Activity:
Copy exactly the lines from the beginning of the data down to and including the line holding "Task: Go to For Later in the sidebar", without any pictures.

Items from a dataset
**********

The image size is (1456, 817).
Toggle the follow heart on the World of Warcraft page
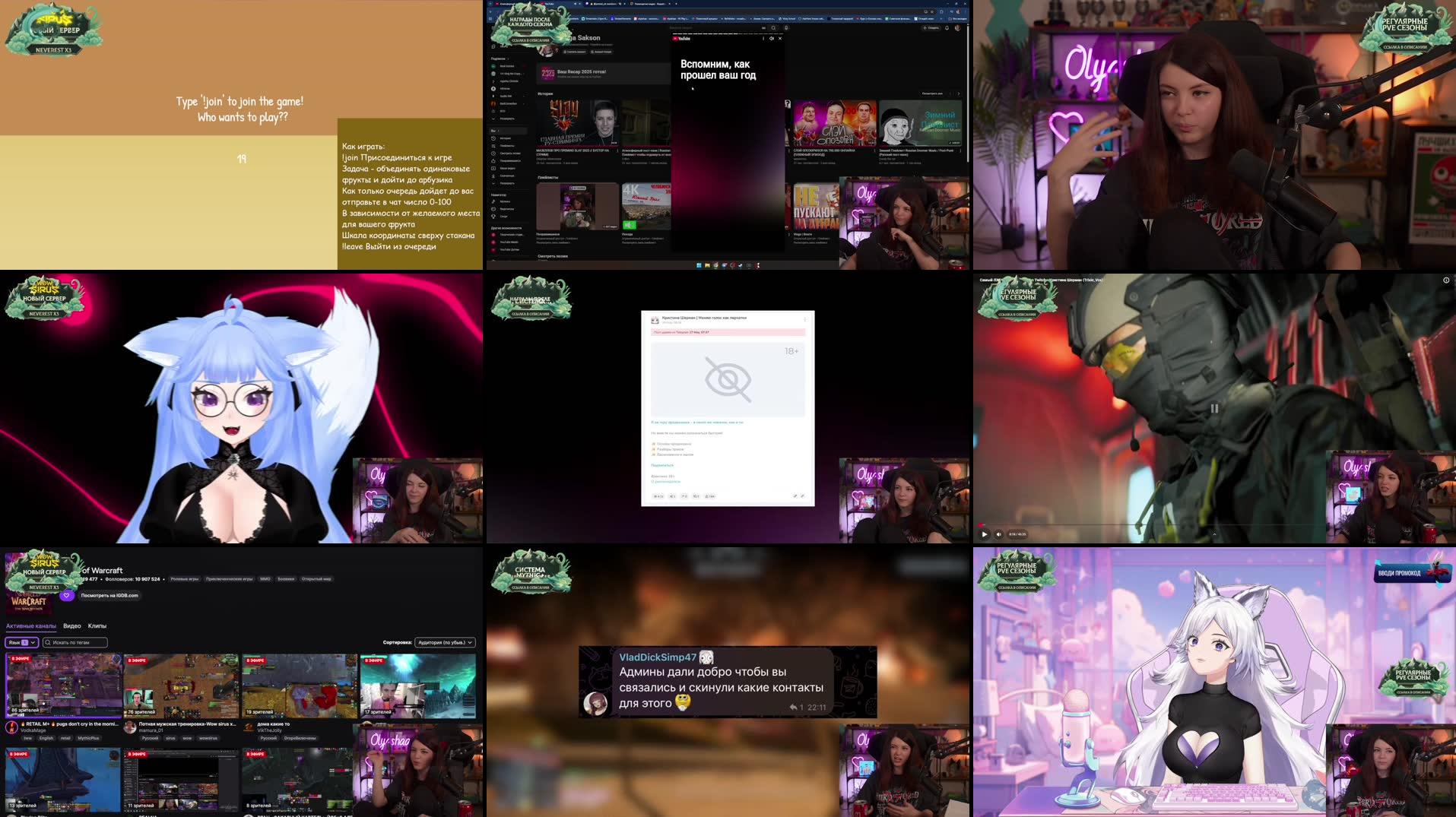66,595
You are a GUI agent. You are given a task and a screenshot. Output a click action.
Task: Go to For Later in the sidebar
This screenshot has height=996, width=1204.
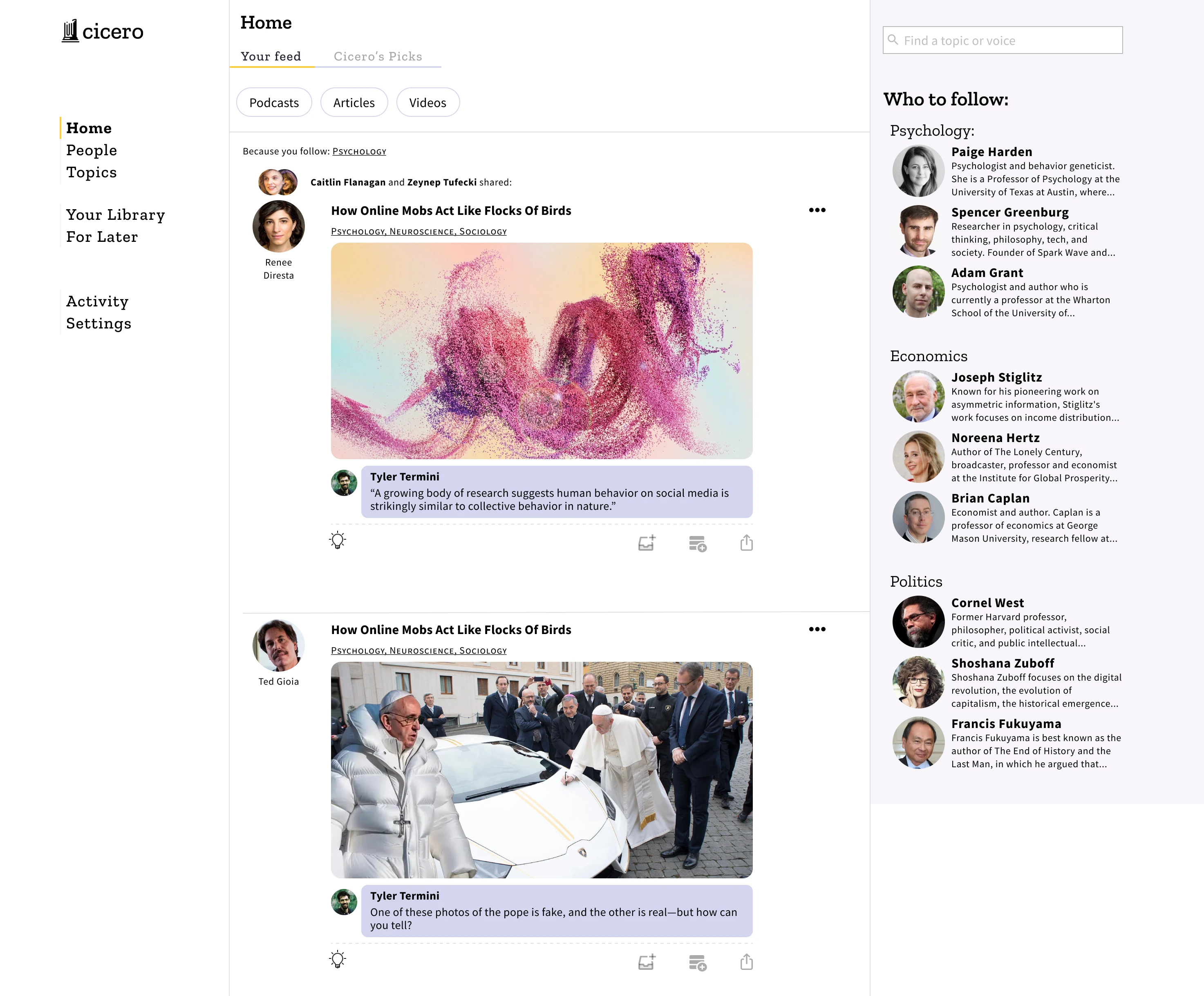point(101,237)
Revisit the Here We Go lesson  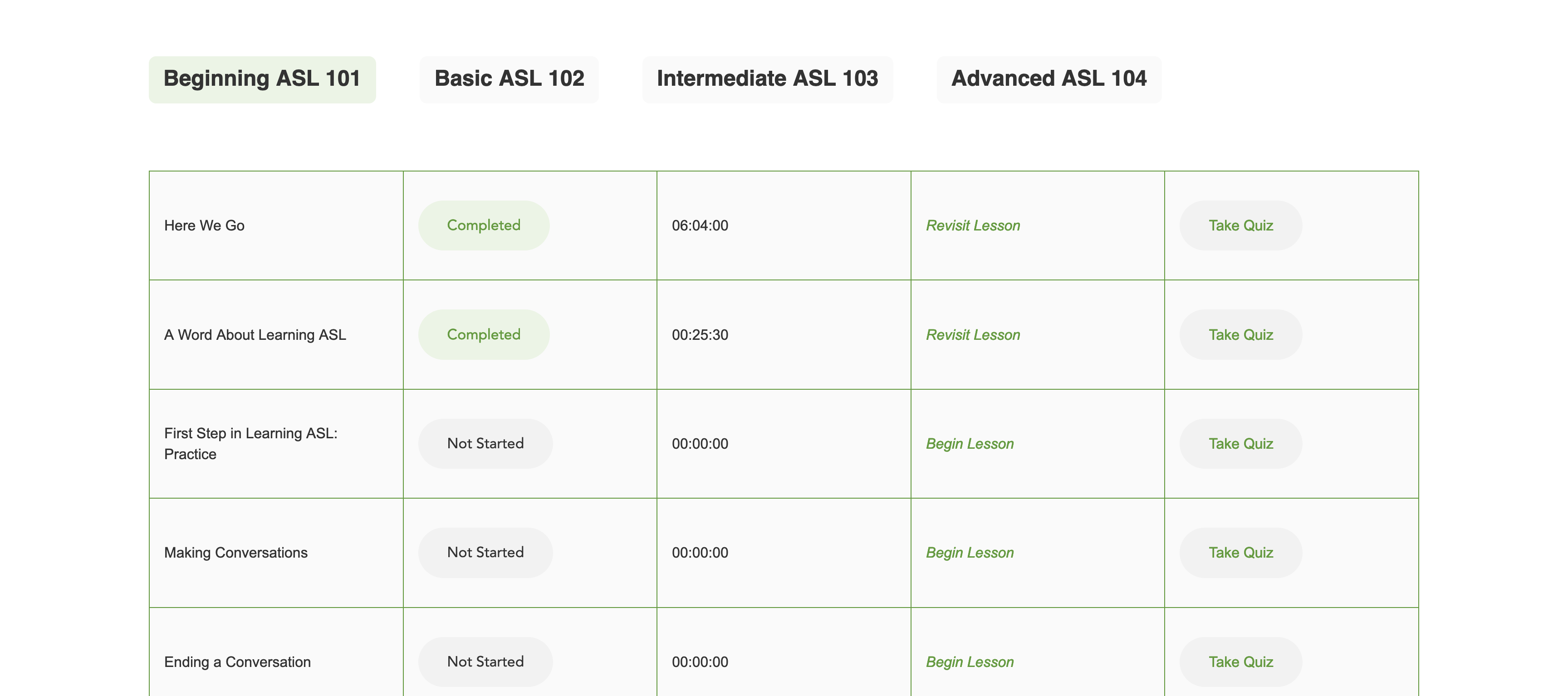point(973,225)
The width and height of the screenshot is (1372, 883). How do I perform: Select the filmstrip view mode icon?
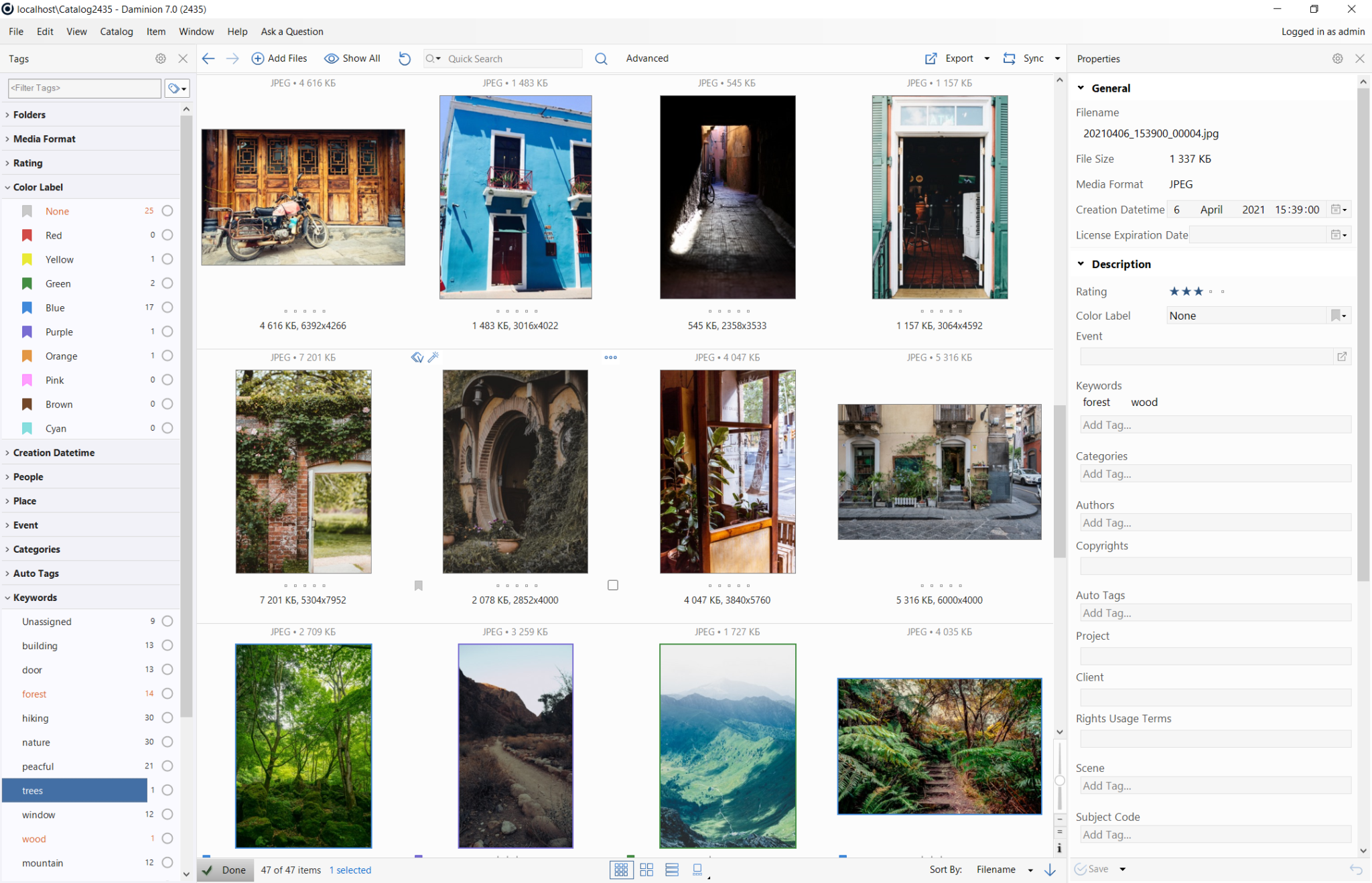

**********

Expected answer:
The image size is (1456, 817).
Toggle the follow heart on the World of Warcraft page
66,595
You are a GUI agent. You are given a task and a screenshot. Output a click action.
Task: Go to For Later in the sidebar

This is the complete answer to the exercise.